# Bookshelf Community Tank



## CrazyCatPeekin (Aug 15, 2011)

Here are a few shots of one of my bookshelf tanks.

This is how it looked before my recent re-scape.










That's Apollo, one of my bettas there in the front. It was also housing 3 corydora habrosus, a couple of amano shrimp and a nerite snail.

I moved Apollo out to another tank to clear room for 3 pairs of Pseudomugil Gertrudae Aru II. I also did a re-scape. Here's the new look:










And, finally, with the newest inhabitants who arrived just today! Someday I'll get a better camera and you will actually be able to see my fish!










Currrent Tank Stats are:

6.6 Gallon Petco Bookshelf Aquarium
Filter: Aquaclear 20
Heater: generic 25 watt
Light: T8 15-watt 6700K bulb in stock fixture

Flora: Limnophila sessiliflora, Dwarf Hairgrass, Hydrocotyle sibthorpioides, [STRIKE]Apontogen crispus[/STRIKE], Blyxa jap, Wisteria, [STRIKE]Frogbit[/STRIKE], Duckweed, and some kind of crypt in the corner

Fauna: [STRIKE]Apollo the betta[/STRIKE], [STRIKE]3 pairs pseudomugil gertrudae aru ii[/STRIKE], [STRIKE]3 corydora habrosus[/STRIKE], Jasper the betta, couple of amanos, one nerite snail

I'm not sure that this will be my final stocking for this tank. All the fish except for one of the rainbows are still juvies, so for now there is room. I think that either the rainbows or the corys are probably going to move in the next couple of months. Most likely the rainbows will go to a 10 gallon and I'll get some microrasboras for this tank.


----------



## Eldachleich (Jul 9, 2011)

Looks good!! Way better than mine..


----------



## ikuzo (Jul 11, 2006)

duckweed roots looks awesome in the first pic.
may i suggest to trim the tip of those newly planted hairgrass to encourage them to spread more


----------



## FisheriesOmen (Jan 14, 2012)

ikuzo said:


> duckweed roots looks awesome in the first pic.


+1 to that


----------



## CrazyCatPeekin (Aug 15, 2011)

Yeah...I dig the duckweed roots, too. I had fished most of it out to do the rescape, but they will be back. 
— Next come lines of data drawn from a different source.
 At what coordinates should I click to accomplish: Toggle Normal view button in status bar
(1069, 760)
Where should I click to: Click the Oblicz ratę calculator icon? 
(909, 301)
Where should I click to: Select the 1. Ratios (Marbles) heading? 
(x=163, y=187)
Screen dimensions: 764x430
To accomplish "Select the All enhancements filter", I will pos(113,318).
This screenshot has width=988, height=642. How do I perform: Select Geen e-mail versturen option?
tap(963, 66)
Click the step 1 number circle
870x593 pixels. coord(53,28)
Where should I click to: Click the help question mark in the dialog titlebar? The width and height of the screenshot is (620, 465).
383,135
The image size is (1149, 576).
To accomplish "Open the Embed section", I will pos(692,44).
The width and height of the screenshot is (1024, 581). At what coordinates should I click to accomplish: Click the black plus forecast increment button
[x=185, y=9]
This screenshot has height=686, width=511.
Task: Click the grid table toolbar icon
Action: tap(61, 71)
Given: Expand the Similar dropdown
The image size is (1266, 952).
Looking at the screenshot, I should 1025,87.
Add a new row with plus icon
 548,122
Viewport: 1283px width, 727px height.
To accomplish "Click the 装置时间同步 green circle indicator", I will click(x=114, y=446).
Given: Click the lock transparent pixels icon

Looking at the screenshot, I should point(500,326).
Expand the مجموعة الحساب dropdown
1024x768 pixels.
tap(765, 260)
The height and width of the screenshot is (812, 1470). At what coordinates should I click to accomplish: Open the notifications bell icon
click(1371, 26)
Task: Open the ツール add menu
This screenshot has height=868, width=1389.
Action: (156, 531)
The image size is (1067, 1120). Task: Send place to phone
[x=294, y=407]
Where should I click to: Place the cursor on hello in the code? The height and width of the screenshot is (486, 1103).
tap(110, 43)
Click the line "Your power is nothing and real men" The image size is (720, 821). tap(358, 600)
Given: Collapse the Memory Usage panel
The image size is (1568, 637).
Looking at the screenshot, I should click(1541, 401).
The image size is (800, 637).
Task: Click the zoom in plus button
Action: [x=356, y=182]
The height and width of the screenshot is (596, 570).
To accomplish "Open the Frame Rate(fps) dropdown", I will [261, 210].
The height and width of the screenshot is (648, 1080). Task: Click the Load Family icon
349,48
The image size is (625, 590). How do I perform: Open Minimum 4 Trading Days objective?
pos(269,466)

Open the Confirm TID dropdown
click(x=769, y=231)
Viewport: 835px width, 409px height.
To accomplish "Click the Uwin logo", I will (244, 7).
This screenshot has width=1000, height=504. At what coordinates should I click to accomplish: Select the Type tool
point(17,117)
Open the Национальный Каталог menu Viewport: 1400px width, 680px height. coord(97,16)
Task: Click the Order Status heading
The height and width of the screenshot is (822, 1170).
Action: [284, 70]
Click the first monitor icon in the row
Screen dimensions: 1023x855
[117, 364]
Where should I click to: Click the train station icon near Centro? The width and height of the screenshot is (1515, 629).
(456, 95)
I will definitely trim the hairgrass. I had no idea that would help it spread. How much? A third or so? Less?

Thanks!


----------



## GMYukonon24s (May 3, 2009)

I like the roots too. Can't wait for the plant on the driftwood to fill in.


----------



## dasob85 (Feb 4, 2012)

i like the driftwood and the floaters


----------



## CrazyCatPeekin (Aug 15, 2011)

Well, this tank has changed a bit. The rainbows and corys have both been moved to other tanks and Jasper, a betta, is living in here right now with the nerite and amanos.

I am considering taking this tank down and replacing it with a 10 gallon. My other bookshelf tank busted a seam and now I am not sure that I trust this one.


----------



## GMYukonon24s (May 3, 2009)

Sorry to hear about your luck.


----------



## FisheriesOmen (Jan 14, 2012)

Don't worry these things are reliable, there was a reefer on a Local Reef Forum who has an amazing reef tank in one of these. . . . it's definitely a lot riskier for saltwater.


----------